Ed Landers, director of the media center at Samford University’s Orlean Bullard Beeson School of Education and Professional Studies, said the problem with having to replace microphones is that “most churches haven’t budgeted for this, especially with the economy the way it is.”

But the current response of many Alabama Baptist churches seems to be the same — waiting and watching.

Jeff Crumpton, director of technical ministries at Hunter Street Baptist Church, Hoover, said out of its 40 church-owned wireless microphone systems, less than 10 are in the 700 MHz range. And those are the ones not used very often, such as in Sunday School rooms and other smaller settings.

“We are not clear yet on exactly what is going to happen,” Crumpton said. “We are holding off and waiting.”

This is also the response Michael Thompson, owner of Thompson Sound Inc. in Trinity, has been giving churches, which make up 80 percent of his clientele.

“There is still a lot of gray area,” he said. “What we’ve been telling our customers who have microphones in the 700 MHz range is that as long as you’re not causing interference to other people or having interference (on your end), then you can use it. … You’ll have less trouble if you are more rural than if you are located in a larger city like downtown Birmingham.”

Another issue churches have been wondering about is the development of TV Band Devices (TVBDs), which could include next-generation mobile phones and mobile broadband cards for laptop computers that will utilize white spaces to access the Internet.

White spaces are channels that exist between the channels that are being used for broadcasting. For example, if a local ABC affiliate broadcasts on channel 10, then channels 9 and 11 may be white spaces. The FCC is requiring that all white-space devices avoid transmitting on TV channels being used by TV stations, wireless microphones and other users.

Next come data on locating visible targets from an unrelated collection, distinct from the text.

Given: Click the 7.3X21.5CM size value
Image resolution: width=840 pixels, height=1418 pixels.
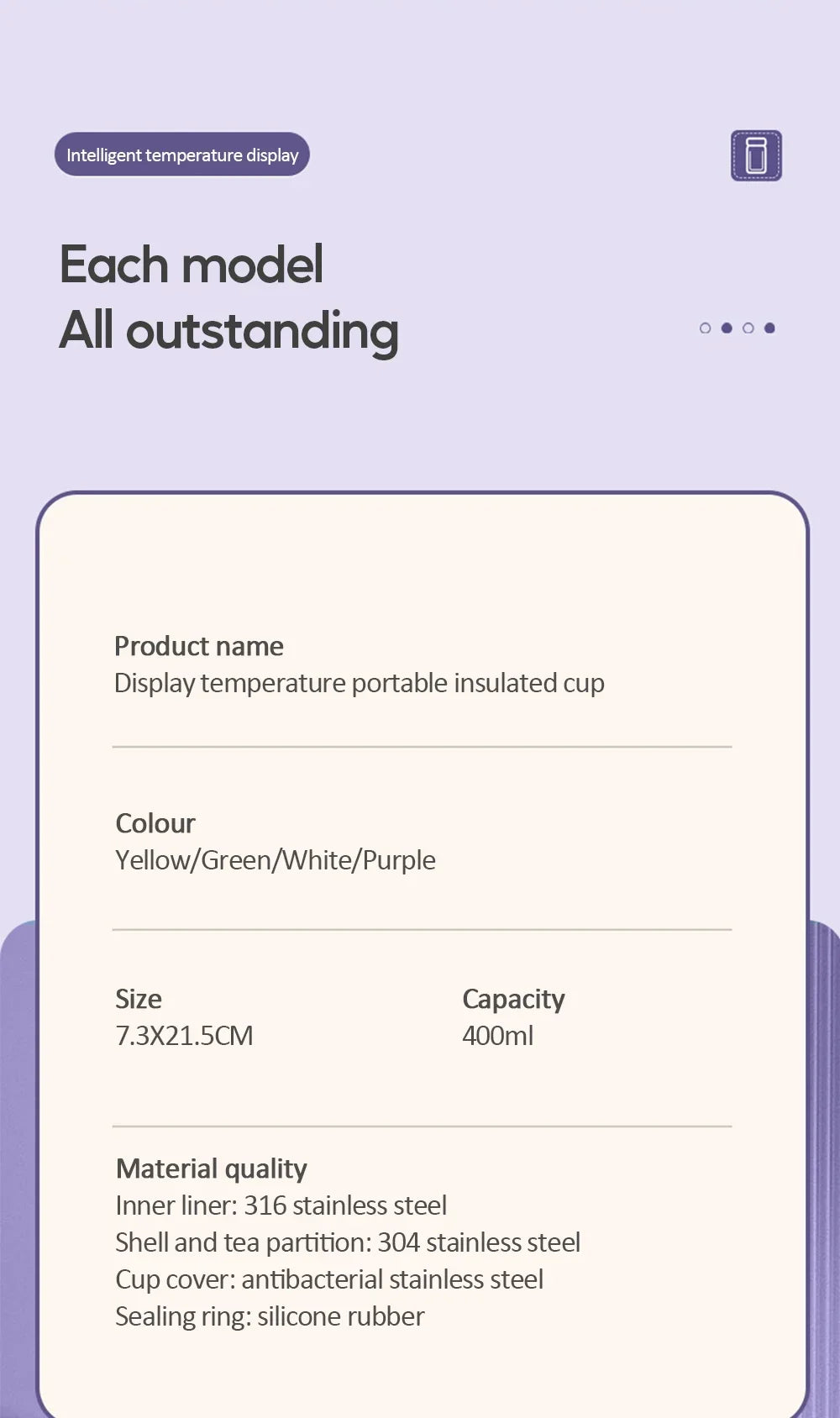Looking at the screenshot, I should (x=184, y=1036).
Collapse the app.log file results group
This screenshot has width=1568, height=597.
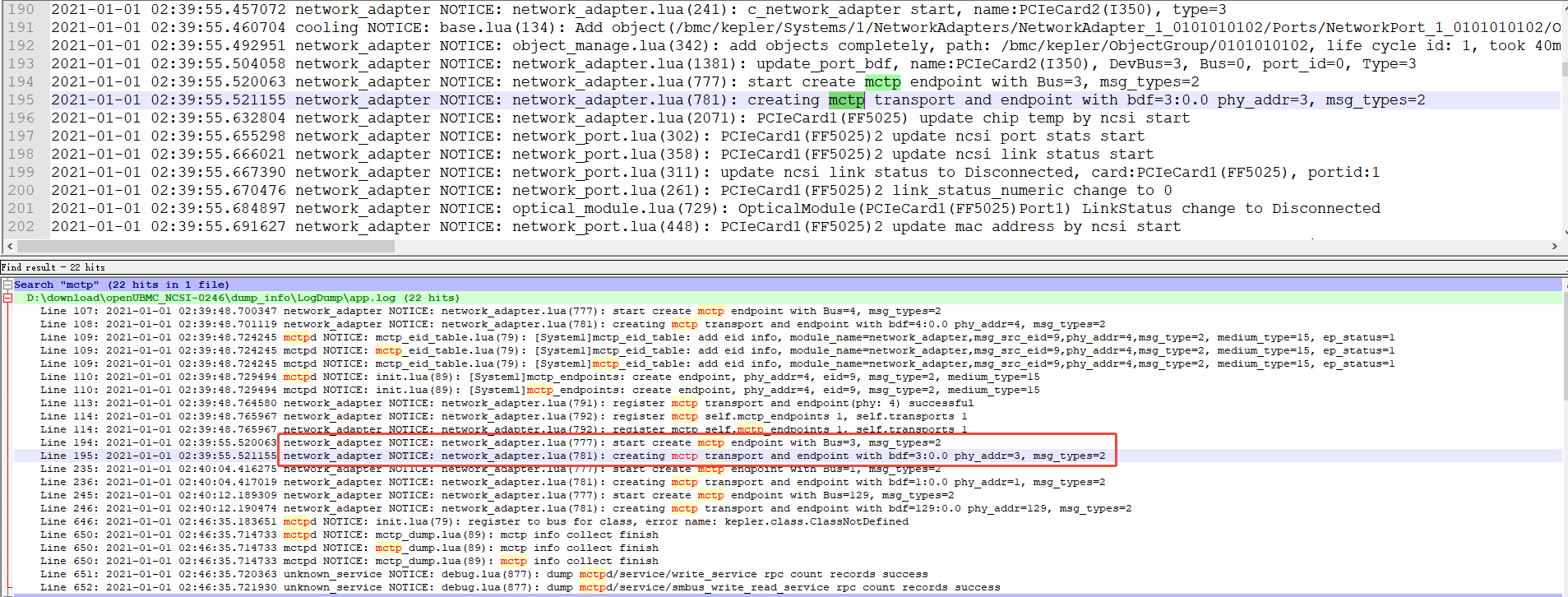[x=7, y=298]
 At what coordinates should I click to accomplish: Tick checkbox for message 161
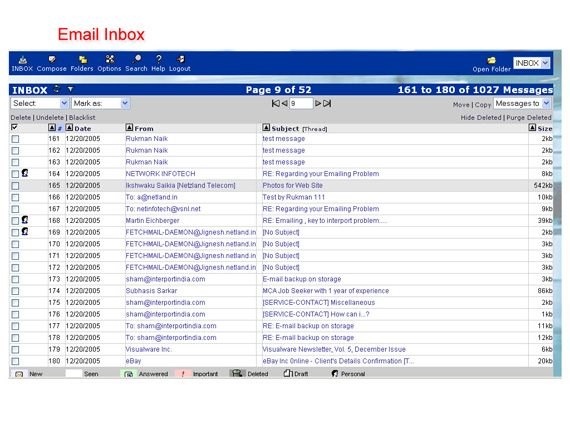15,139
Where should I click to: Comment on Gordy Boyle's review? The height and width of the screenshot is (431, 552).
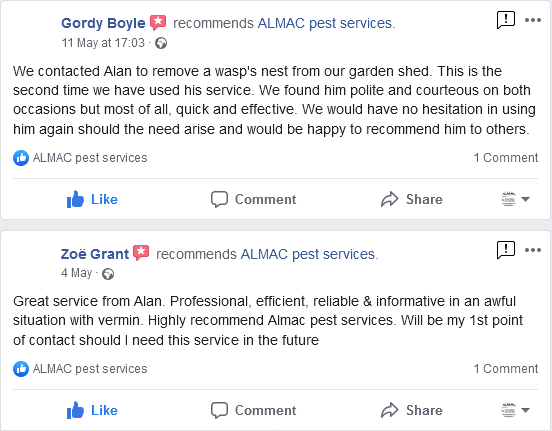[x=253, y=199]
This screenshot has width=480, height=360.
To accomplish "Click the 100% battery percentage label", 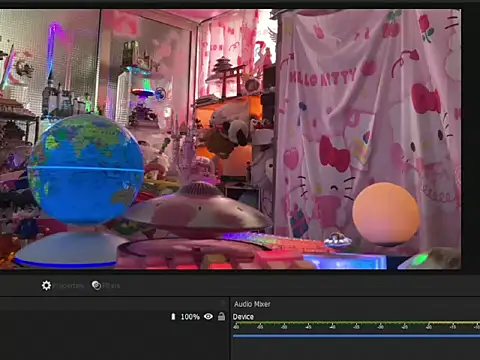I will coord(190,317).

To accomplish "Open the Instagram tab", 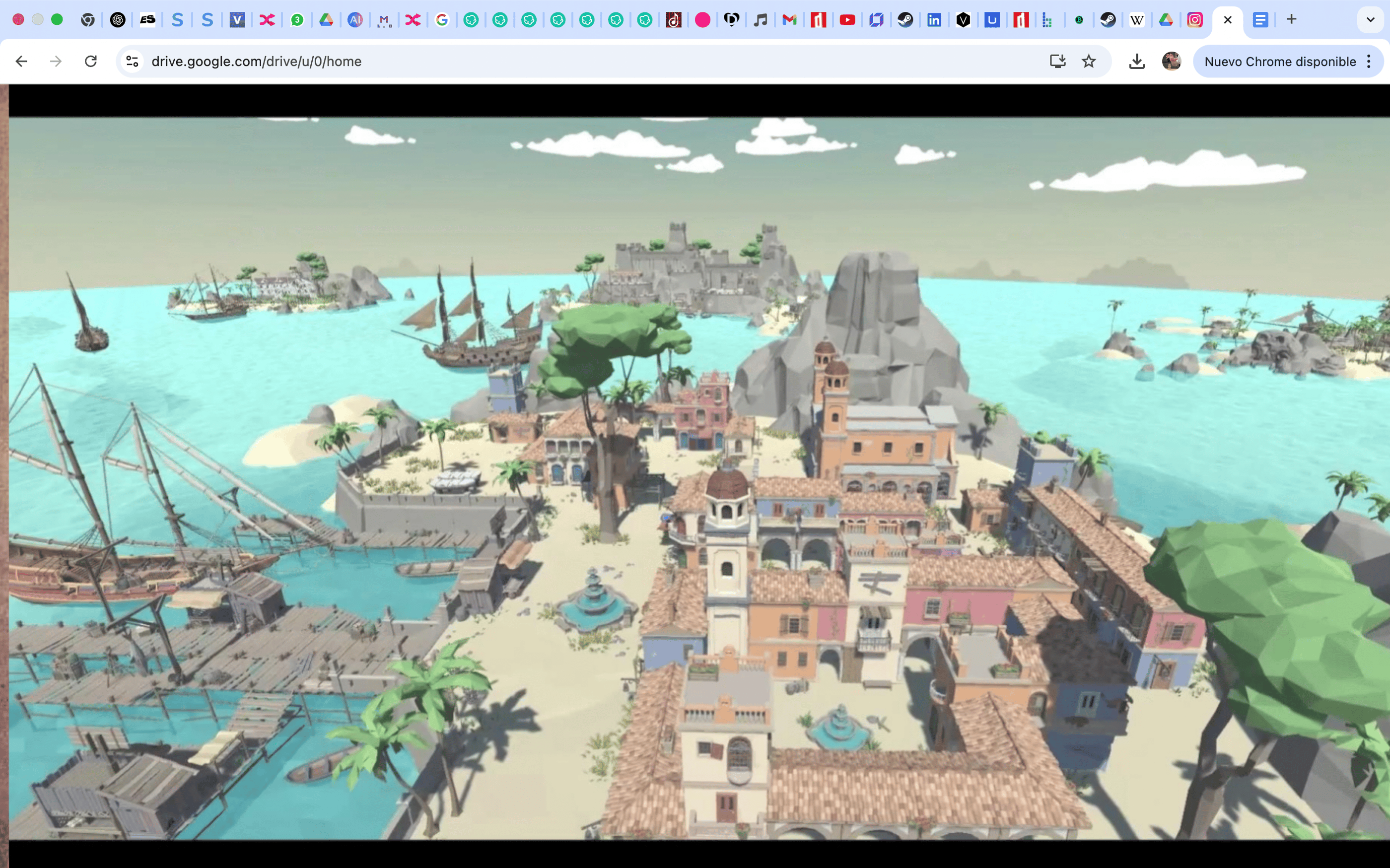I will (x=1195, y=20).
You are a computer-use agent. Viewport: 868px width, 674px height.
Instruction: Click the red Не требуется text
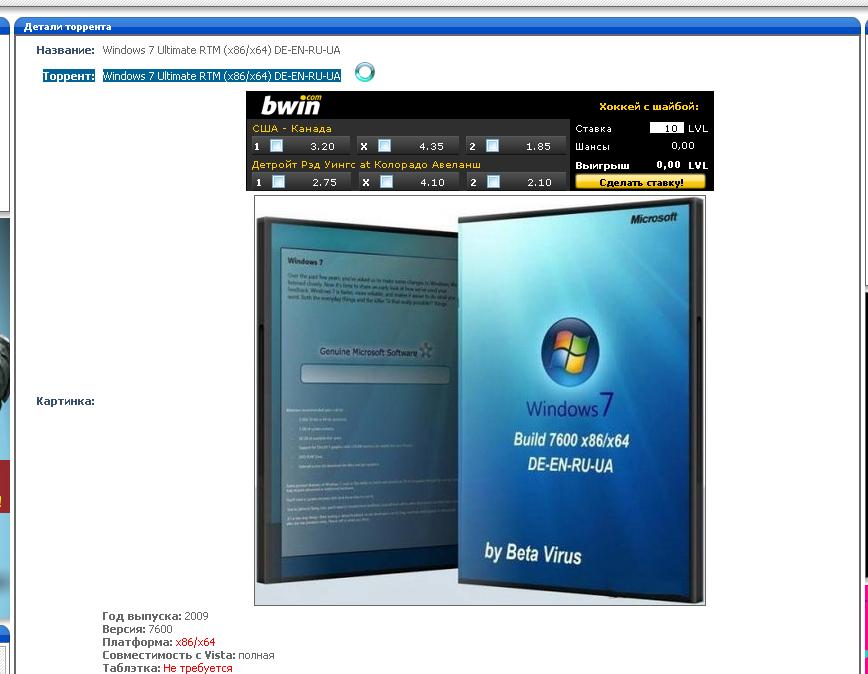point(197,668)
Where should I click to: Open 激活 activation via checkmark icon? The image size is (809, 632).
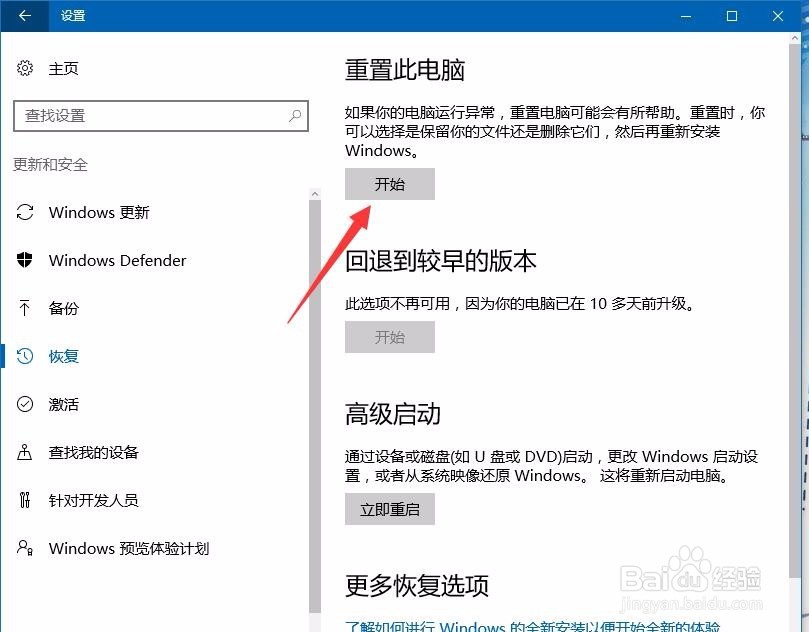click(25, 404)
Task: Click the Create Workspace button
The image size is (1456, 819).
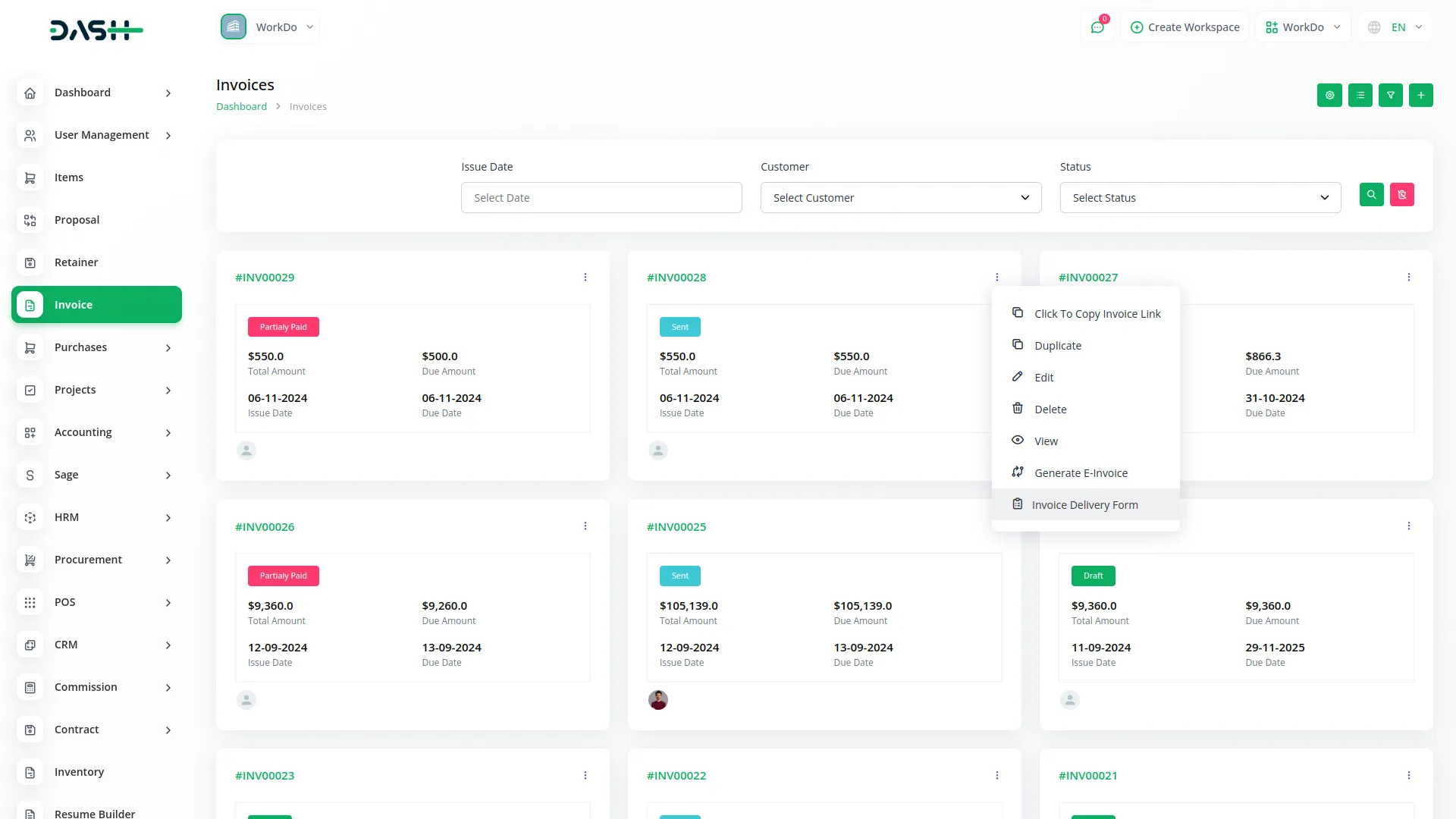Action: point(1185,27)
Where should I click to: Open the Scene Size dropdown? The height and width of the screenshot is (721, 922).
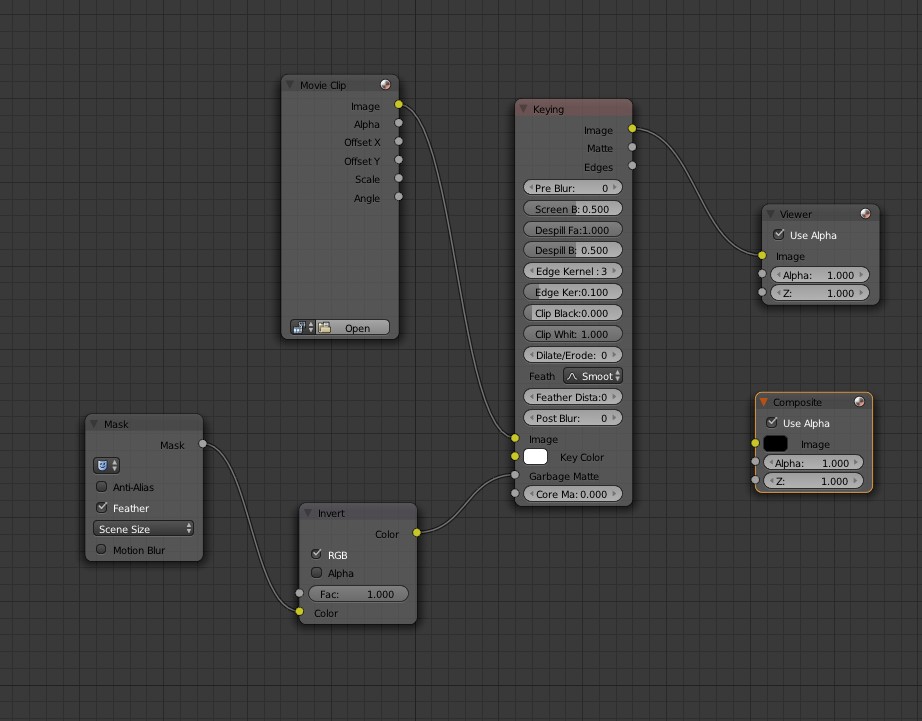coord(143,528)
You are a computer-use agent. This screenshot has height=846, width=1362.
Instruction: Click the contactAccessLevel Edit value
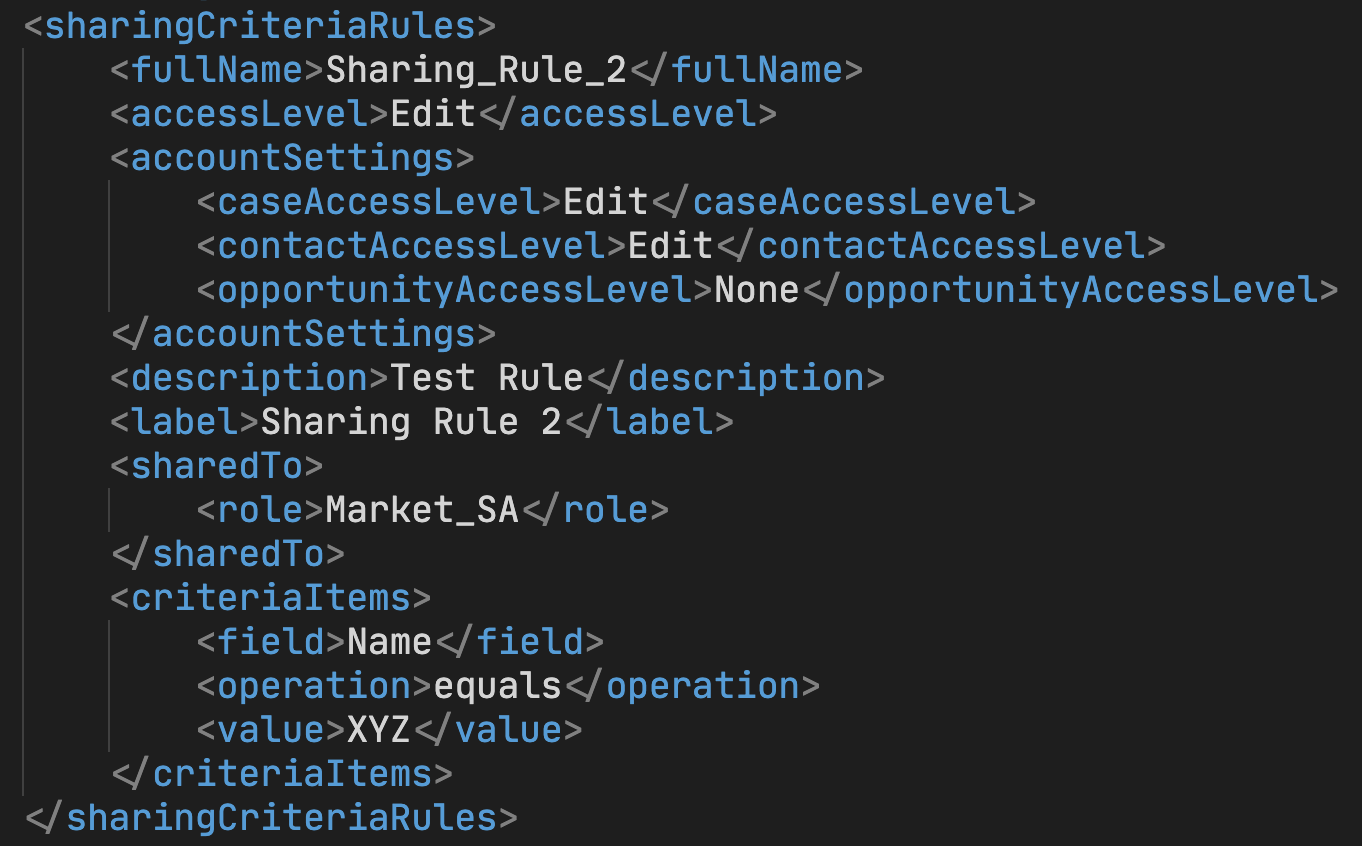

TVBDs, in order to be approved by the FCC, will have spectrum sensing capabilities to detect and avoid TV stations, wireless microphones and other users of the spectrum. But spectrum-sensing technology is still under development and some wireless microphone users have expressed concern about whether the plan will work. For instance, a pastor wouldn’t want his sermon interrupted by someone’s white-space device.

“The concern is when the new cell phones come out if the conversation will be broadcasted over the wireless system,” Landers said. “It’s really up in the air how it’s going to affect us.”

Leake said the white space issue hasn’t affected his church yet because Google, Microsoft and other companies are still developing the technology for the devices. Some experts have said the earliest they expect it to be available to consumers is late this year. And as the devices emerge, churches that haven’t switched out their 700 MHz equipment run the risk of experiencing interference.

Most of the 700 MHz wireless microphone systems already are off the shelves, Nodine noted. “Now the question becomes, ‘Do people have to replace the systems?’ There’s no grandfathering in. It’s not like you can sit there and continue to use the 700 MHz wireless for another 15 years until the system goes out.”

As it stands now, the FCC has issued a warning that the day will come when churches and other organizations will have to stop using equipment that operates within the 700 MHz band, but there is no firm deadline yet.

Larger churches may have more flexibility in their budgets to cover the cost of replacing some of the specified equipment, and smaller churches may not have to worry about interfering in white spaces if the lapel microphone has a small radius of 15–20 feet and is hardwired to the sound system.

A significant number of churches purchase equipment from a company called Shure, which has announced a rebate program of up to $1,000 for the trade-in of Shure 700 MHz frequency band wireless systems and for any other manufacturers’ qualifying 700 MHz frequency band wireless systems and their related components.